Practical4: Iris Predictions using a Fully-Connected Network
=========

Author:
Jake Dailey

**Purpose:** Train a fully-connected neural network to predict Iris classes using SGD

In [None]:
import tensorflow as tf
import pandas as pd
import numpy as np
import matplotlib.pyplot as plt
import csv
import os
import shutil
import time

In [None]:
filename = "iris.data.csv"

## Streaming in and splitting example/label pairs in to training, validation and test sets

In [None]:
def datasplitter(filename):
    train_rows = 0
    valid_rows = 0
    test_rows = 0
    
    if os.path.exists('iristrain'):
        shutil.rmtree('iristrain')
    os.makedirs('iristrain')
    
    
    if os.path.exists('irisvalid'):
        shutil.rmtree('irisvalid')
    os.makedirs('irisvalid')
    
    if os.path.exists('iristest'):
        shutil.rmtree('iristest')
    os.makedirs('iristest')

    with open(filename, 'r') as f:
        reader = csv.reader(f)
        for row in reader:
            if len(row)>0:
                filtered = (line.replace('\n', '') for line in row)
                filtered = (line.replace("\r", "") for line in filtered)
                filtered = (line.replace("'", "") for line in filtered)
                row = filtered

                group = np.random.multinomial(1,[.6,.2,.2])
                if np.argmax(group)==0:
                    with open('iristrain/iristrain{0}.csv'.format(train_rows), 'w+', newline = None) as trainfile:
                        trainwriter = csv.writer(trainfile, delimiter=',')
                        trainwriter.writerow(row)
                    train_rows += 1


                if np.argmax(group)==1:
                    with open('irisvalid/irisvalid{0}.csv'.format(valid_rows), 'w+', newline = None) as validfile:
                        validwriter = csv.writer(validfile, delimiter=',')
                        validwriter.writerow(row)
                    valid_rows += 1

                if np.argmax(group)==2:
                    with open('iristest/iristest{0}.csv'.format(test_rows), 'w+', newline = None) as testfile:
                        testwriter = csv.writer(testfile, delimiter=',')
                        testwriter.writerow(row)
                    test_rows += 1
                    
    return train_rows, valid_rows, test_rows

## Function to format inputs

#### Continuous valued predicators and one-hot encoded labels

In [None]:
def read_file_format(filename_queue, possible_labels):
    reader = tf.TextLineReader()
    _, value = reader.read(filename_queue)

    record_defaults = [tf.constant([],dtype=tf.float32), tf.constant([],dtype=tf.float32),
                       tf.constant([],dtype=tf.float32), tf.constant([],dtype=tf.float32),
                       tf.constant([],dtype=tf.float32), tf.constant([],dtype=tf.string)]
    col1, col2, col3, col4, col5, col6 = tf.decode_csv(value, record_defaults=record_defaults)
    
    example = tf.stack([col1, col2, col3, col4, col5])
    label = tf.one_hot(tf.where(tf.equal(possible_labels, col6))[0], depth = possible_labels.shape[0], on_value = 1, off_value = 0)
    label = label[0]
    return example, label

## Function to format, queue and read inputs in batches

In [None]:
def input_pipeline(filenames, possible_labels, batch_size = 3, num_epochs = None, evaluation = False):   
    filename_queue = tf.train.string_input_producer(
        train_set, num_epochs=num_epochs, shuffle=True)

    example, label = read_file_format(filename_queue, possible_labels)

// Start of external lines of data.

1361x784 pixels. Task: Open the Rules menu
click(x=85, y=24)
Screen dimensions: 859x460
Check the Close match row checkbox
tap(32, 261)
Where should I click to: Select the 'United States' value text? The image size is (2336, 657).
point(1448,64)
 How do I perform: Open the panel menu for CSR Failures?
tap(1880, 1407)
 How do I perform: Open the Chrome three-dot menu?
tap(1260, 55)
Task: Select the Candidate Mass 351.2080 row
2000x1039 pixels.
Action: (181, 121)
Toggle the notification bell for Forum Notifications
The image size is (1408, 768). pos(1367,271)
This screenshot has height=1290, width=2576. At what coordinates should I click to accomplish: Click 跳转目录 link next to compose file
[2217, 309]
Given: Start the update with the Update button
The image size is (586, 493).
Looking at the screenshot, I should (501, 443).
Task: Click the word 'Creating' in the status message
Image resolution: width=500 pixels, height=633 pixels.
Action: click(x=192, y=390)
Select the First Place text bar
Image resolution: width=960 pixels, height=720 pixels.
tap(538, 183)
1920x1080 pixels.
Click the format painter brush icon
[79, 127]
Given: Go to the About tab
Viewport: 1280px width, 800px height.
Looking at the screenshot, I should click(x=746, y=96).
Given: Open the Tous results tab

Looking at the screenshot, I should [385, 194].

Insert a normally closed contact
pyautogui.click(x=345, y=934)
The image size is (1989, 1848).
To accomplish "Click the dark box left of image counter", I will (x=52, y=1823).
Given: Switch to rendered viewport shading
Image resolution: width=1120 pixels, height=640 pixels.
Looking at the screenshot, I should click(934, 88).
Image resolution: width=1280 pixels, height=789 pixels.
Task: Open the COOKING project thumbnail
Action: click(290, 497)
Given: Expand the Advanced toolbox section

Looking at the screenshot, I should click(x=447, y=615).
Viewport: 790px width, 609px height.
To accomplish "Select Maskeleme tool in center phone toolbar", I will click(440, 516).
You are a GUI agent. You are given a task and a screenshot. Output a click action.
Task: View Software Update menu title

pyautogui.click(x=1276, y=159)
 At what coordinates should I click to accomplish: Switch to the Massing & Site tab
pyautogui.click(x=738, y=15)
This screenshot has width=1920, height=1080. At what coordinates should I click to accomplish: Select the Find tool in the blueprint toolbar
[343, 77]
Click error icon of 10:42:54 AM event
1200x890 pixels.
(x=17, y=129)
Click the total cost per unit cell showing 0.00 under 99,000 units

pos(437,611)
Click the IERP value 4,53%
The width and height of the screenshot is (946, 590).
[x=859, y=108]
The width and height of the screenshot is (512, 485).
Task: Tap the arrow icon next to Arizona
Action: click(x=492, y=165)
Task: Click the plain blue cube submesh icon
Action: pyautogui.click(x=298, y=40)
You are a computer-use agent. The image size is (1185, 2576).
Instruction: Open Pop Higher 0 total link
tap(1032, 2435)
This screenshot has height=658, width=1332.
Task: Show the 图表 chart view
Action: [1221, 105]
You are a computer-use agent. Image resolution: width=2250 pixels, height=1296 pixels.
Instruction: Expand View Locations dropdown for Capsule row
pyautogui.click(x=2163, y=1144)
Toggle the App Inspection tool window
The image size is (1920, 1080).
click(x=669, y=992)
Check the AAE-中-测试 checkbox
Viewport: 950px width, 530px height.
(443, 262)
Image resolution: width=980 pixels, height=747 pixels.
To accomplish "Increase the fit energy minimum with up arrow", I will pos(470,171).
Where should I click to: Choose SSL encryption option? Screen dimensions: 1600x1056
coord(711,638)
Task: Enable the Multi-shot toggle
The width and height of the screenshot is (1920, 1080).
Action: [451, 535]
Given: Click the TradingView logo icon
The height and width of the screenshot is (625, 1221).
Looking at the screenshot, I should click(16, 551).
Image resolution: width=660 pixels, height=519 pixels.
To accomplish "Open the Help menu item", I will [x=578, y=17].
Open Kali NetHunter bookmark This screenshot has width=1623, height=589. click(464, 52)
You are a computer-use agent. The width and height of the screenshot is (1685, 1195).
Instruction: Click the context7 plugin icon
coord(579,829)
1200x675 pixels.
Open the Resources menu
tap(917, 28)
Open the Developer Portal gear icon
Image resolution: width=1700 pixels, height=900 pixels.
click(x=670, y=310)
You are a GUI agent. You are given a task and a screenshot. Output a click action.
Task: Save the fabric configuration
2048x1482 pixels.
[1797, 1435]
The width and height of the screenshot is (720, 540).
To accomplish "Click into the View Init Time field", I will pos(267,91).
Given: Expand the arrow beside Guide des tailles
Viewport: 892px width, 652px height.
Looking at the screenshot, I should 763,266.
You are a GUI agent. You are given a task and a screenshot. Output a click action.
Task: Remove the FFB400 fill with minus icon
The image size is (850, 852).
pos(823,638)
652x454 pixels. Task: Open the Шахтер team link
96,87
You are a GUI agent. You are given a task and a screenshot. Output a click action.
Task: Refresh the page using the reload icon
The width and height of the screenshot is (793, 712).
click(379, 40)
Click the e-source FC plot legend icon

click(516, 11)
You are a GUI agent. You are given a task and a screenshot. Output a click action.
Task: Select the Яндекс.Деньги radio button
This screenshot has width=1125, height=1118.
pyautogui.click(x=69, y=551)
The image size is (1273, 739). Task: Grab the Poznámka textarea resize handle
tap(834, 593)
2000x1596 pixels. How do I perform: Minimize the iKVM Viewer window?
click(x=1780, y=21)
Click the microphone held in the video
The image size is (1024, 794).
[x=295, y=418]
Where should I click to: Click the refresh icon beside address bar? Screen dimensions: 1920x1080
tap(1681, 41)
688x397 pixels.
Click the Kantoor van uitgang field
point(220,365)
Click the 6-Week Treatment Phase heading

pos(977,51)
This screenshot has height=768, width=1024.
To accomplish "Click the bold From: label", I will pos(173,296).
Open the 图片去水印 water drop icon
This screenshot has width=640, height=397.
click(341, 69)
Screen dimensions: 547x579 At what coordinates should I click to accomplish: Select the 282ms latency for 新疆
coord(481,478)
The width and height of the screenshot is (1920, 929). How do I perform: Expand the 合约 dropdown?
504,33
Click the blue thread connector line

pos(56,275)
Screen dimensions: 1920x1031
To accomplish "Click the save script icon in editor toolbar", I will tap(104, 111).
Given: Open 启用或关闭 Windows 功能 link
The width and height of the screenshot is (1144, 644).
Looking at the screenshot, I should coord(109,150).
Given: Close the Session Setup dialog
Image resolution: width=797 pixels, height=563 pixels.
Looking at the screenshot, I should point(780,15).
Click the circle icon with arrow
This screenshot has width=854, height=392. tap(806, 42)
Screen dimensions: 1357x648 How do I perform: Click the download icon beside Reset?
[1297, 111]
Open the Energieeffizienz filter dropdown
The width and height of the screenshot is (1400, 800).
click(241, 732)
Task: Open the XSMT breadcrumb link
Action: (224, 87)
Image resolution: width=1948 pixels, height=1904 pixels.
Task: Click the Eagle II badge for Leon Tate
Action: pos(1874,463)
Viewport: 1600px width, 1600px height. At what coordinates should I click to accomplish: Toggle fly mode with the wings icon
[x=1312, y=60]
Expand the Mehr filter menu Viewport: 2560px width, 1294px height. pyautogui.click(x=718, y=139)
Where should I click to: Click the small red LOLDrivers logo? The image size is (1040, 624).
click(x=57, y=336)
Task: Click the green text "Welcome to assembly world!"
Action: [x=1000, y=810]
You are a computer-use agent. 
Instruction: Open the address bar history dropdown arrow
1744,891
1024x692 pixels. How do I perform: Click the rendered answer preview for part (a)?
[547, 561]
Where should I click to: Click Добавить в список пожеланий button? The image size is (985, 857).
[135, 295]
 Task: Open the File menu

#     # min_after_dequeue defines how big a buffer we will randomly sample
#     #   from -- bigger means better shuffling but slower start up and more
#     #   memory used.
#     # capacity must be larger than min_after_dequeue and the amount larger
#     #   determines the maximum we will prefetch.  Recommendation:
#     #   min_after_dequeue + (num_threads + a small safety margin) * batch_size
    min_after_dequeue = 10
    capacity = min_after_dequeue + 3 * batch_size
    example_batch, label_batch = tf.train.shuffle_batch(
      [example, label], batch_size=batch_size,capacity = capacity, 
        min_after_dequeue = min_after_dequeue
    )    
        
    return example_batch, label_batch

### [Tensorboard](https://www.tensorflow.org/get_started/summaries_and_tensorboard) is a powerful tool for monitoring training and better understanding the inner workings of our model

### Here, we'll define a helper function for creating layer activation summaries for Tensorboard:

In [None]:
def _activation_summary(x):
    tensor_name = x.name
    tensor_name = tensor_name.replace(':', '_')
    tensor_name = tensor_name.replace('(', '_')
    tensor_name = tensor_name.replace(')', '_')
    tensor_name = tensor_name.replace(' ', '_')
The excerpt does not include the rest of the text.